Budget 2021: Is your area getting 'levelling up' cash?
- Published
The UK government has announced more than £172m in investment in Scottish projects as part of the Budget.
Improvement plans for the B714 road in North Ayrshire are set to receive £23m and a plan to create a "market venue" in Aberdeen city centre £20m.
A redevelopment of Inverness Castle as a tourist attraction is to get £19m.
Smaller projects including a community buyout of Britain's remotest mainland pub, The Old Forge in Knoydart, are also to receive funds.
Opposition parties have criticised the Conservative government's overall Budget, with the SNP saying it will leave Scotland "short-changed" and millions of families "worse off".
Scottish projects are to receive investment from a number of different funds.

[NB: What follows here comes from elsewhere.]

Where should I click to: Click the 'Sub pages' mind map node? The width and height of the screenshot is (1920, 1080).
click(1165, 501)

From the Levelling Up Fund:
£20m for Aberdeen City Centre Master Plan to buy two vacant interlinked buildings to create a "destination market venue". Covered public space, pop-up retail space, food and drink outlets have been proposed.
£16.4m to restore and open to the public Edinburgh's B-listed Granton Gas Holder. The former gas works structure is part of plans to regenerate Granton Waterfront.

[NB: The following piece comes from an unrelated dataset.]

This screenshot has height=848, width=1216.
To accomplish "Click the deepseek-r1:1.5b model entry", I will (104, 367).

£20m for improvements to Falkirk's Westfield Roundabout. The work includes new roads and improved pedestrian/cycling crossing.
£23.6m for the B714, with the aim of improving road connectivity between North Ayrshire and other parts of Scotland via Glasgow. The project hopes to encourage businesses to invest in the area.
£19.9m to redevelop Artizan Shopping Centre in Dumbarton into a state-of-the-art library and museum. The funds will also be used to make active travel improvements between Dumbarton Central Station and the town centre.
£38.7m to enhance travel links between Renfrewshire's Advanced Manufacturing Innovation District Scotland and Paisley. Better pedestrian, cycling, public transport and road connections are planned.
£13m to restore Pollok Stable and Sawmill. The historic Glasgow site is to have hydro-power, a community centre with educational activities and space for the local community and schools to use.
£19.8m towards the redevelopment of Inverness Castle - a former court building - and also the development of new event infrastructure at Inverness' Northern Meeting Park and revamp of the city's Bught Park Stadium Complex.
The UK government says from its Community Ownership Fund:
£300,000 for the revamp of The Whithorn, a B-listed Georgian town hall in Dumfries and Galloway. The Whitehorn Trust is turning it into a multiple-use museum and arts venue and as a base for a new social enterprise offering young people training in traditional stonemasonry and joinery skills to restore the building.
£175,000 for New Galloway Town Hall: SOS Save Our Space, also in Dumfries and Galloway. The building is to be "renewed" into an accessible, functional, low-emission space for community use.
£219,096 to the Old Forge Community Benefit Society in Knoydart in the Highlands to help with the community purchase of The Old Forge pub in Inverie.
£250,000 for Rannoch Community Trust in Perth and Kinross to help set up a pub and community centre in the Old School. The stone building is more than 100 years old.
£124,843 for Callander Community Development Trust's work to reopen the visitor information centre in Callander near Stirling. The project involves purchasing a derelict RBS Bank, re-establishing the information centre.